Problem to solve →
Print exactly what the entries say, line by line, from the first line down to the one with "Screen dimensions: 1512x787", inclusive.

Stored records:

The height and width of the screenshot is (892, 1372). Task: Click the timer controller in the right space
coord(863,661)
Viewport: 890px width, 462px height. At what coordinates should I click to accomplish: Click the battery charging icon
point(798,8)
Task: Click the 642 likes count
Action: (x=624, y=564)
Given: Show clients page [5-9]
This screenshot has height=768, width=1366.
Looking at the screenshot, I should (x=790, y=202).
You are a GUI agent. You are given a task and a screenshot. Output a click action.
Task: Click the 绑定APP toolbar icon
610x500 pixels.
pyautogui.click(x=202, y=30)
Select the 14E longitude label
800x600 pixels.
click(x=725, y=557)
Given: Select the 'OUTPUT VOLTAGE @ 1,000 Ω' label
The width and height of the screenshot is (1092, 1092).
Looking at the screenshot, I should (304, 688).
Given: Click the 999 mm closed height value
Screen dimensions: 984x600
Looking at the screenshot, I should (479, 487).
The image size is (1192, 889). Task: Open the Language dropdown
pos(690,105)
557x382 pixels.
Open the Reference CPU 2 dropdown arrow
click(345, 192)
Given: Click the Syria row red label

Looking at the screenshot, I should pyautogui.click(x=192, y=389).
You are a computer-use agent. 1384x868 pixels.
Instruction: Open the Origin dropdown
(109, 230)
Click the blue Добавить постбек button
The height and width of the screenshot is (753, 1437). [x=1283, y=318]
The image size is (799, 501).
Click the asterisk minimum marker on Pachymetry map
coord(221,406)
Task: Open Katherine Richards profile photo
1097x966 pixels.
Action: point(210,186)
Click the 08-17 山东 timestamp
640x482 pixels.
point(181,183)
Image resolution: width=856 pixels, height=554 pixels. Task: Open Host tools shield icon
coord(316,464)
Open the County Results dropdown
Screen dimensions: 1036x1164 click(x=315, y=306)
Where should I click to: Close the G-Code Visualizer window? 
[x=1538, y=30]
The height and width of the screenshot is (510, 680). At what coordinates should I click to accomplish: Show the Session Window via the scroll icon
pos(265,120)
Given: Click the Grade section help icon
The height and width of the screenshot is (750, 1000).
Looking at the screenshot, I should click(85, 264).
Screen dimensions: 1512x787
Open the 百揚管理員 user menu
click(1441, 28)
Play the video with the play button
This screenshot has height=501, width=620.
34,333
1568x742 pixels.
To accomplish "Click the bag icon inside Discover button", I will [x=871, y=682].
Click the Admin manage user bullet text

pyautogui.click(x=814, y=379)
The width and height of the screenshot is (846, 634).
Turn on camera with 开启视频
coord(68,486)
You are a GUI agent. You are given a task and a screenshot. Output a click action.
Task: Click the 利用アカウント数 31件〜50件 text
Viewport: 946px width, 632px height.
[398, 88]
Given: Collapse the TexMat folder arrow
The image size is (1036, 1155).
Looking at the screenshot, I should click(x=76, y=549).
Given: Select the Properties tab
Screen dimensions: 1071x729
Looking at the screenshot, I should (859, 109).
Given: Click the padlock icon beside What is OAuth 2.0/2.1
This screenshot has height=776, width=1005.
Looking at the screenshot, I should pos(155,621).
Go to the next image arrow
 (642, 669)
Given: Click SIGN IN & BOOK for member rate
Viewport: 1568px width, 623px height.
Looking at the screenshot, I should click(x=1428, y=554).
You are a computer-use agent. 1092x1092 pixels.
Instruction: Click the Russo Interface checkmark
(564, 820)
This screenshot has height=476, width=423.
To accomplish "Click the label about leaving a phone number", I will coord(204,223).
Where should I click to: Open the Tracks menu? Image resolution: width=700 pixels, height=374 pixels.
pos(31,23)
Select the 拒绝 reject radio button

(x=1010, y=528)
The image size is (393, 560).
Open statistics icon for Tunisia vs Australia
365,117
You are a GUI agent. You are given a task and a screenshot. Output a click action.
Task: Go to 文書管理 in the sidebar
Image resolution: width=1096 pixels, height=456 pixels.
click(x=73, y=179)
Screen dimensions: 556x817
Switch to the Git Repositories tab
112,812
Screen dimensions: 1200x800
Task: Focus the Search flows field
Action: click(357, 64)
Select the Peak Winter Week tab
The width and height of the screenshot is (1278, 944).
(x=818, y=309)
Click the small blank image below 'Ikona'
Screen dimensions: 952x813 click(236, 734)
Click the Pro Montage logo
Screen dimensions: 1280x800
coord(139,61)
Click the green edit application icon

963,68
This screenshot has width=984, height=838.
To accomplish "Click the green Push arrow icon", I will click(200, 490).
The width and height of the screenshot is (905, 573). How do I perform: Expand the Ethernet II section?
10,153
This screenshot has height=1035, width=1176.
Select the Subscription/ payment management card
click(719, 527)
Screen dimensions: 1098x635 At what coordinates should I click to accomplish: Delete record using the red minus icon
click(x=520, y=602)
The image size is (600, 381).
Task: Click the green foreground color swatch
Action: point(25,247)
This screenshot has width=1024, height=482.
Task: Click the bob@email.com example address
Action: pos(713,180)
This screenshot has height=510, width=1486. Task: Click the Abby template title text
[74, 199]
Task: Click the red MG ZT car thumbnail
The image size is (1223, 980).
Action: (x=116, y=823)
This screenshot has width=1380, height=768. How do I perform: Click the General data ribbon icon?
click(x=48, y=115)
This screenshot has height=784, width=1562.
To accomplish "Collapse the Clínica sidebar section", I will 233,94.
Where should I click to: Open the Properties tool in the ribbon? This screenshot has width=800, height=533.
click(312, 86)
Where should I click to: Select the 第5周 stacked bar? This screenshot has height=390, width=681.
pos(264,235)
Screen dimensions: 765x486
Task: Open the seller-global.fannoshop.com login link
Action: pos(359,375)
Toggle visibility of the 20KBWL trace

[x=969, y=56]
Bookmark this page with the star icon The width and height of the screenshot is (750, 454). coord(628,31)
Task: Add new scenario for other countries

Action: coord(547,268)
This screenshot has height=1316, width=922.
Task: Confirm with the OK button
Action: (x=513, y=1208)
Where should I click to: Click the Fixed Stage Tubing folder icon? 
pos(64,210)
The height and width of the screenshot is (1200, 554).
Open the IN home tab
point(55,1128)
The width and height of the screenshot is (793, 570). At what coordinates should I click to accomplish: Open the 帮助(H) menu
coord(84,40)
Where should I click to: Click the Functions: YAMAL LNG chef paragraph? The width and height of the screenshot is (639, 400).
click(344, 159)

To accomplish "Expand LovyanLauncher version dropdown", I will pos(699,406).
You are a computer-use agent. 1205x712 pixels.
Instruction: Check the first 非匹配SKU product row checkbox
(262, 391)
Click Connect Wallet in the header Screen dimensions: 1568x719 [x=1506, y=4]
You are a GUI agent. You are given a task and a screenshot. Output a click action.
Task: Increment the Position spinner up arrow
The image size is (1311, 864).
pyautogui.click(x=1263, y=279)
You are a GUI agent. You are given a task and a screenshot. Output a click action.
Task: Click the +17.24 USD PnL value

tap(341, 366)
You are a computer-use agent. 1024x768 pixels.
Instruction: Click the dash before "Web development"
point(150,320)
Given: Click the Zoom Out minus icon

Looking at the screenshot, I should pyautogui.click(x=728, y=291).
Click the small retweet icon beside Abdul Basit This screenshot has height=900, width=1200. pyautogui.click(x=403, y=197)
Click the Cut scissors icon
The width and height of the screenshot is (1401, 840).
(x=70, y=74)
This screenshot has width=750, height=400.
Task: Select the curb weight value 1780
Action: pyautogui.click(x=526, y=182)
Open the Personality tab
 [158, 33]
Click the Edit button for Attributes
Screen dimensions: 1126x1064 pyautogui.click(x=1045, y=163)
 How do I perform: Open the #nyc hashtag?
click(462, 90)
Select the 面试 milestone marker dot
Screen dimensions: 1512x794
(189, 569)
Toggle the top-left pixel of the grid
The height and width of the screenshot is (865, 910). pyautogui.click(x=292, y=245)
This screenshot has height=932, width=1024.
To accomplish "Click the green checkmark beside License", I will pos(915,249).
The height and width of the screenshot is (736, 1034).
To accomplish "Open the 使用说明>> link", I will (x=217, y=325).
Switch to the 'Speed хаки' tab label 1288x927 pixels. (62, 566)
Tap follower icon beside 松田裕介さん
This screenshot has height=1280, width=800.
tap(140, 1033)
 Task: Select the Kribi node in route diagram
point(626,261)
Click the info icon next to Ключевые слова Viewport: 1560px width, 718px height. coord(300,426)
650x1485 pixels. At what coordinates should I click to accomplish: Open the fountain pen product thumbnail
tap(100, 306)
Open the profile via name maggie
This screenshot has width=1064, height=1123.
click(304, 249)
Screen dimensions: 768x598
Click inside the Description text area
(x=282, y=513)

Solution to the problem →
The height and width of the screenshot is (892, 1372). Task: Click the timer controller in the right space
coord(863,661)
Viewport: 890px width, 462px height. At what coordinates should I click to accomplish: Click the battery charging icon
point(798,8)
Task: Click the 642 likes count
Action: (x=624, y=564)
Given: Show clients page [5-9]
This screenshot has height=768, width=1366.
Looking at the screenshot, I should (x=790, y=202).
You are a GUI agent. You are given a task and a screenshot. Output a click action.
Task: Click the 绑定APP toolbar icon
610x500 pixels.
pyautogui.click(x=202, y=30)
Select the 14E longitude label
800x600 pixels.
click(x=725, y=557)
Given: Select the 'OUTPUT VOLTAGE @ 1,000 Ω' label
The width and height of the screenshot is (1092, 1092).
Looking at the screenshot, I should (304, 688).
Given: Click the 999 mm closed height value
Screen dimensions: 984x600
Looking at the screenshot, I should (479, 487).
The image size is (1192, 889). Task: Open the Language dropdown
pos(690,105)
557x382 pixels.
Open the Reference CPU 2 dropdown arrow
click(345, 192)
Given: Click the Syria row red label

Looking at the screenshot, I should pyautogui.click(x=192, y=389).
You are a computer-use agent. 1384x868 pixels.
Instruction: Open the Origin dropdown
(109, 230)
Click the blue Добавить постбек button
The height and width of the screenshot is (753, 1437). [x=1283, y=318]
The image size is (799, 501).
Click the asterisk minimum marker on Pachymetry map
coord(221,406)
Task: Open Katherine Richards profile photo
1097x966 pixels.
Action: point(210,186)
Click the 08-17 山东 timestamp
640x482 pixels.
point(181,183)
Image resolution: width=856 pixels, height=554 pixels. Task: Open Host tools shield icon
coord(316,464)
Open the County Results dropdown
Screen dimensions: 1036x1164 click(x=315, y=306)
Where should I click to: Close the G-Code Visualizer window? 
[x=1538, y=30]
The height and width of the screenshot is (510, 680). At what coordinates should I click to accomplish: Show the Session Window via the scroll icon
pos(265,120)
Given: Click the Grade section help icon
The height and width of the screenshot is (750, 1000).
Looking at the screenshot, I should click(85, 264).
Screen dimensions: 1512x787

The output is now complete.